Ketiga, penutupan situs porno oleh pemerintah. Opsi ini barangkali adalah opsi terbaik, walaupun sedikit kontroversial dari sekian banyak opsi yang muncul. Ketegasan pemerintah untuk menutup situs-situs porno adalah jawaban cerdas yang sangat ditunggu-tunggu semua pihak. Kita bisa mencontoh Pemerintah Cina yang secara berani menutup  situs-situs porno yang ada di negaranya. Saat ini, Cina telah memberedel lebih dari 140 ribu situs yang mengandung konten porno di Beijing, dan sekitar 310 ribu situs telah dihapus di Provinsi Pantai Guangdong dan Jiangsu.

Keempat, tingkatkan moralitas masyarakat. Aspek moral di sini adalah kemampuan untuk menghadirkan perilaku yang baik dengan mengindahkan nilai-nilai agama dan etika di masyarakat dalam kehidupan sehari-hari. Walau persoalan moral ini sangat multiinterpretasi, benang merah moral bisa kita sepakati bersama.

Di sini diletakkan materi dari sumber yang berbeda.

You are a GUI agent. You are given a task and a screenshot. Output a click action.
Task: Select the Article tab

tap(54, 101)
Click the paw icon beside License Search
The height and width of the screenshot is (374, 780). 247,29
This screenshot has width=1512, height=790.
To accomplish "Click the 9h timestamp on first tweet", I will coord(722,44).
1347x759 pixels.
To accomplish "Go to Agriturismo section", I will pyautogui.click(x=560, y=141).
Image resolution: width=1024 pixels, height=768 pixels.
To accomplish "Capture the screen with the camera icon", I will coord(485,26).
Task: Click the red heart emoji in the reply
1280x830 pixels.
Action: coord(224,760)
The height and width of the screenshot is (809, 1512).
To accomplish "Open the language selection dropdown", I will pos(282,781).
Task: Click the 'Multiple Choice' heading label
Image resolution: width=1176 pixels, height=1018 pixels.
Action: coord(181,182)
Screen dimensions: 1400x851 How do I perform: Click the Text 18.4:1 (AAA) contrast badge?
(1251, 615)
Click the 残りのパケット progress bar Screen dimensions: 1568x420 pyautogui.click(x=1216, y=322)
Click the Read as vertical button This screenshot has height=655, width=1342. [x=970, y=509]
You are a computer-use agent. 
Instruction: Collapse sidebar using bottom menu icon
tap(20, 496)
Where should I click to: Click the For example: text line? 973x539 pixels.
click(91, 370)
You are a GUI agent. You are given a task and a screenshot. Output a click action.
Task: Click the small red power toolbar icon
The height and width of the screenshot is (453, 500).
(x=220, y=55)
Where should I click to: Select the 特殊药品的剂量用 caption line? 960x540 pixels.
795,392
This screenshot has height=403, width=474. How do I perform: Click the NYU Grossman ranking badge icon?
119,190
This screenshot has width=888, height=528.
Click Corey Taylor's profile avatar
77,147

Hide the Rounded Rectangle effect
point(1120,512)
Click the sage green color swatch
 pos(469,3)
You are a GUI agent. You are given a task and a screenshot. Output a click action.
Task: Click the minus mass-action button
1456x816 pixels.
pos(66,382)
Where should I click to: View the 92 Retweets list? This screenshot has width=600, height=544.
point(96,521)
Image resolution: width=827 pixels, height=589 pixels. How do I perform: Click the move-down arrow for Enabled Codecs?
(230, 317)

Penulis yakin, bila keempat poin di atas diimplementasikan dengan sungguh-sungguh, persoalan pornografi yang sangat meresahkan ini akan dapat diatasi dengan baik menuju negara zero pornografi. Semua ini dilakukan demi menyelamatkan mental generasi muda bangsa ini dari kehancuran moral hingga akhirnya menjadi generasi muda yang bisa dibanggakan dengan prestasi-prestasi terbaiknya dalam membangun negeri tercinta ini.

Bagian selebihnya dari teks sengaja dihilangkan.